LiAlH4 containing 5 wt.% of nanometric Fe (n-Fe) shows a profound mechanical dehydrogenation by continuously desorbing hydrogen (H2) during high energy ball milling reaching ∼3.5 wt.% H2 after 5 h of milling. In contrast, no H2 desorption is observed during low energy milling of LiAlH4 containing n-Fe. Similarly, no H2 desorption occurs during high energy ball milling for LiAlH4 containing micrometric Fe (μ-Fe) and, for comparison, both the micrometric and nanometric Ni (μ-Ni and n-Ni) additive. X-ray diffraction studies show that ball milling results in a varying degree of the lattice expansion of LiAlH4 for both the Fe and Ni additives. A volumetric lattice expansion larger than 1% results in the profound destabilization of LiAlH4 accompanied by continuous H2 desorption during milling according to reaction: LiAlH4 (solid) → 1/3Li3AlH6 + 2/3Al + H2. It is hypothesized that the Fe ions are able to dissolve in the lattice of LiAlH4 by the action of mechanical energy, replacing the Al ions and forming a substitutional solid solution. The quantity of dissolved metal ions depends primarily on the total energy of milling per unit mass of powder generated within a prescribed milling time, the type of additive ion e.g. Fe vs. Ni and on the particle size (micrometric vs. nanometric) of metal additive. For thermal dehydrogenation the average apparent activation energy of Stage I (LiAlH4 (solid) → 1/3Li3AlH6 + 2/3Al + H2) is reduced from the range 76 to 96 kJ/mol for the μ-Fe additive to about 60 kJ/mol for the n-Fe additive. For Stage II dehydrogenation (1/3Li3AlH6 → LiH+1/3Al + 0.5H2) the average apparent activation energy is within the range 77–93 kJ/mol, regardless of the particle size of the Fe additive (μ-Fe vs. n-Fe). The n-Fe and n-Ni additives, the latter used for comparison, provide nearly identical enhancement of dehydrogenation rate during isothermal dehydrogenation at 100 °C. Ball milled (LiAlH4 + 5 wt.% n-Fe) slowly self-discharges up to ∼5 wt.% H2 during storage at room temperature (RT), 40 and 80 °C. Fully dehydrogenated (LiAlH4 + 5 wt.% n-Fe) has been partially rehydrogenated up to 0.5 wt.% H2 under 100 bar/160°C/24 h. However, the rehydrogenation parameters are not optimized yet.

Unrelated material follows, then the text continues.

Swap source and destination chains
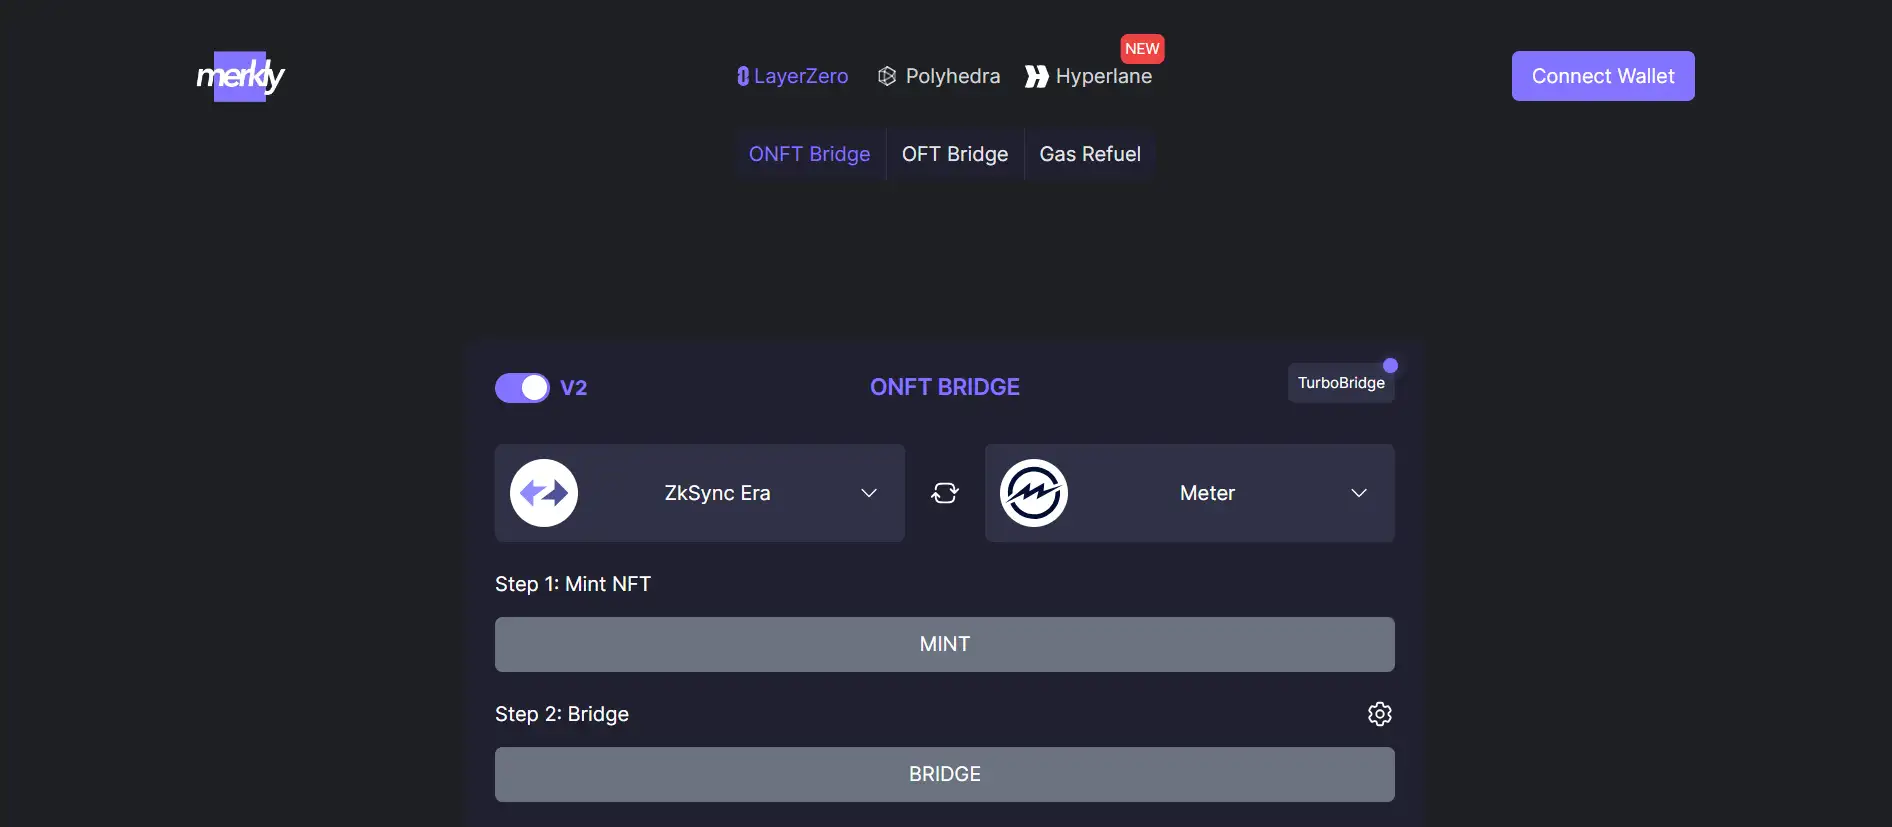 pos(945,493)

► During high energy ball milling LiAlH4 containing 5 wt.% of nanometric Fe (n-Fe) continuously desorbs hydrogen.
► A volumetric lattice expansion larger than 1% destabilizes LiAlH4.
► Additive metal ions can dissolve in the LiAlH4 crystal lattice causing its expansion.
► Slow self-discharge up to 5 wt.% H2 during storage is observed.
► A partial rehydrogenation was successful but needs optimization.